To take a concrete example, in the DLNA everything was technically complex. DLNA was primarily for home networks. In its early stage, you had to be a technical person to understand this technology. The role of diversity, in this case, was to help make things easier for consumers at home who were not necessarily early adopters. Now the good thing about LoRaWAN is that it is so easy to understand, this is a big part of why this technology is being adopted so quickly! An end user doesn’t have to be an expert to understand how to get all of the devices to work together and communicate, they’re able to simply experience the value.

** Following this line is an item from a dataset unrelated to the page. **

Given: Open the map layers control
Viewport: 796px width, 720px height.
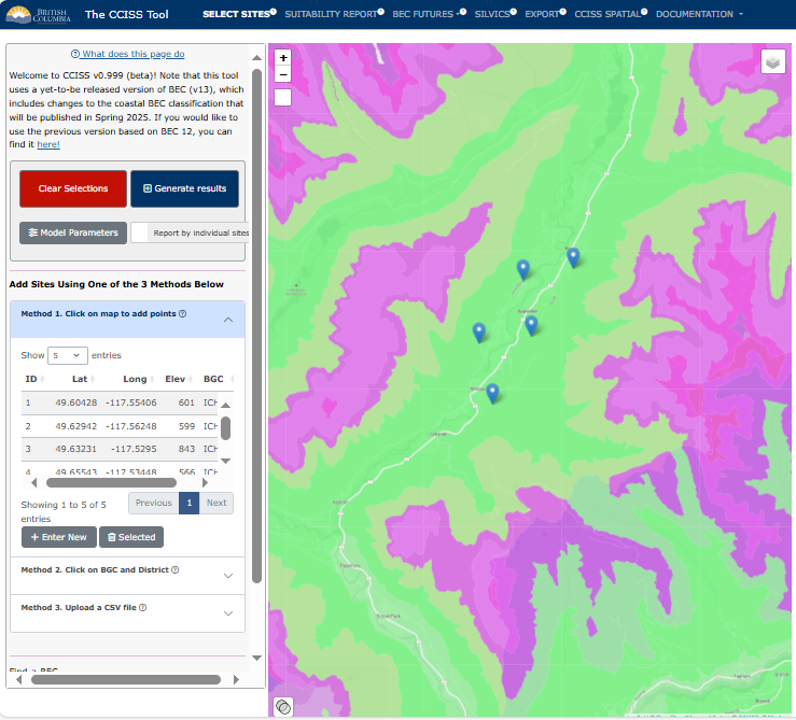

Actility: It’s great to see how positive you are about LoRaWAN and the Alliance! What do you say to people who argue that IoT market is not taking up as fast as it should? How do you reassure the Alliance members about business expectations? Why do so many users start to pilots?
Donna Moore: Everything you just mentioned is right. If we look at the IoT when it first came on the radar, everyone was very excited, there was a lot of hype, but after a few years, the industry started to wonder about the ROI, the ecosystem wonders why adoption isn’t picking up as fast as they expected…. It’s absolutely normal at this stage of its development. The reality is that within the LoRa Alliance, there are a lot of implementations taking place, with a lot of activity taking place outside of the limelight.
“This is how you get to the next stage, which is the hockey stick: large companies start rolling out and you begin to see massive adoption.”
Take Comcast’s Machine Q announcing a major roll-out in 30 cities in the US. What you have to remember is that our current phase is all part of the technology life cycle. The LoRa Alliance is in a strong position and our members will soon reap the benefits of broad market adoption and scale far beyond the uses cases that have been demonstrated to date.